In explaining something to Olga on the drive back it becomes relevant to know the Spanish word for "flesh," which I suddenly can't remember. So I ask Maria—and she can't remember, though she spoke not a word of English when, at age five, she arrived from Mexico. I get terribly exasperated, and Gloria and Rebeca offer several substitutes, none of them correct, so I find a circumlocutory way to tell Olga what I had in mind to relate—about how, in the Catholic Mass, the species were united for hundreds of years, with only the priest taking both the bread and the wine, representing, or more accurately incorporating, the flesh and the blood; whereas of course now in many churches anyone who desires it is also given the chalice from which to take wine. I reflect that it is the failure to come up with the exact word you wish that can result in tiring one so awfully when using a foreign tongue. Consider, for instance, forgetting in English, let's say, the word "apple," and trying to communicate, let us say, that "fresh cider is made by crushing apples." I will find myself, in my desperation, saying some such thing as, "fresh cider is made by crushing the fruit that Eve gave to Adam." After a while that kind of thing tires you, as it must the listener. The alternative is to change what you intend to say, so that when you come to the thought that fresh cider is made by crushing apples, you find yourself saying that fresh orange juice is made by crushing oranges, but then you have to figure out a way to relate that to the jug of cider being sold at the side of the road that launched you into
this discussion in the first place.
Always they thank me when I stop the car and let them out, and always I say, "For nothing," which is exactly accurate. I let the girls out of the back of the station wagon and then get into the driver's seat again, because I must go to see Tom.

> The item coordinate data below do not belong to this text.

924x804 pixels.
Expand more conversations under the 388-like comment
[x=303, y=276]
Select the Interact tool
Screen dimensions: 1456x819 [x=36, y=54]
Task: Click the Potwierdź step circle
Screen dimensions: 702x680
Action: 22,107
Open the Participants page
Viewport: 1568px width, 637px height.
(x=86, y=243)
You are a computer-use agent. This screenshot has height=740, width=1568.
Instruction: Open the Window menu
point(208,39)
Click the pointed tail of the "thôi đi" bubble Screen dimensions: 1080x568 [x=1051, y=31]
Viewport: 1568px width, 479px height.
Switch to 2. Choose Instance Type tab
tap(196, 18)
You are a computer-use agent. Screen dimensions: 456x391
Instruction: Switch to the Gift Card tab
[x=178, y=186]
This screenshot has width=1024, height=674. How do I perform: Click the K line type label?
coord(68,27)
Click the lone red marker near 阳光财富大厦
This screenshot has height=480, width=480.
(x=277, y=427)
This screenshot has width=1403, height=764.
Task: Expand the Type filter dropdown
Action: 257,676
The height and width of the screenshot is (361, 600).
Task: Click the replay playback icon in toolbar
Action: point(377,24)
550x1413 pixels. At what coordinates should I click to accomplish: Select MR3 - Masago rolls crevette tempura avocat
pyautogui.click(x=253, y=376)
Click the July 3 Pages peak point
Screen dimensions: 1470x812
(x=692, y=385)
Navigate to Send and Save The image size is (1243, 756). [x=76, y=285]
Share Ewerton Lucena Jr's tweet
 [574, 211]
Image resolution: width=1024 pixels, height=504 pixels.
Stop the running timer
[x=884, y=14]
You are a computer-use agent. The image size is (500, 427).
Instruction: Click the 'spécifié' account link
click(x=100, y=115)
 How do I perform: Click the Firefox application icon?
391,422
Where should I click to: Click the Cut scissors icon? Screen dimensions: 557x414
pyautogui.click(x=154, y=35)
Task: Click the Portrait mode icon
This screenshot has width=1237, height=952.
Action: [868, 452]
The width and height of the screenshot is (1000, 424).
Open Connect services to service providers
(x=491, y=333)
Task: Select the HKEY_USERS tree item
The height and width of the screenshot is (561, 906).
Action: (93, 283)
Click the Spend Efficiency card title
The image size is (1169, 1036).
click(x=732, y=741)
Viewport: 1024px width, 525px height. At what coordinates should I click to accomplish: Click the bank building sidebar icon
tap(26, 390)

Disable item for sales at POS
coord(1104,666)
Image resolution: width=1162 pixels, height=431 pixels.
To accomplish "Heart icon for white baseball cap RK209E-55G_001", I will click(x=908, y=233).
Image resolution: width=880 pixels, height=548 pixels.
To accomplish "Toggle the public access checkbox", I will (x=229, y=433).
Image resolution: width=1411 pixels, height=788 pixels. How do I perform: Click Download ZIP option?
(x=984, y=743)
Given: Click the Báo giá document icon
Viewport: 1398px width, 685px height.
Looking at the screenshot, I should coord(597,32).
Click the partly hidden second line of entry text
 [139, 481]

Tom Hume is in the hospital, having suffered a stroke that paralyzed his right side. It happened six weeks ago, and this is my third visit, having learned of the stroke from Tulita, his wife, only a fortnight ago. Tom and I were at Yale together. He is the architect of my music room, of our beautiful bedroom that looks out over so considerable an area of the sea, and of my swimming pool, though this he did not complete, having left to join a large firm of architects in New York City. We share also an enthusiasm for the sea, and Tom is as experienced a yachtsman as anyone I know. A month before his stroke we set out, with Van Galbraith and Danny Merritt and Reggie Stoops, in Patito, to take her to Newport where she would undergo refinements. We left at six in the evening and reached Newport at 10:30 in the morning, a distance of about 135 miles. We really flew to Newport that night, with absolutely relentless, but even-handed, winds all the way, coming in from the south and permitting us to exit the Sound at maximum ebb tide. Tom is tall, handsome, muscular, thin. He doesn't drink. He hasn't smoked for several years.
Why a stroke? No one knows, of course. The competent Tulita, having brought up six children, now works for Channel 13 in New York, but substantially she has become a therapist, wholly confident of Tom's recovery.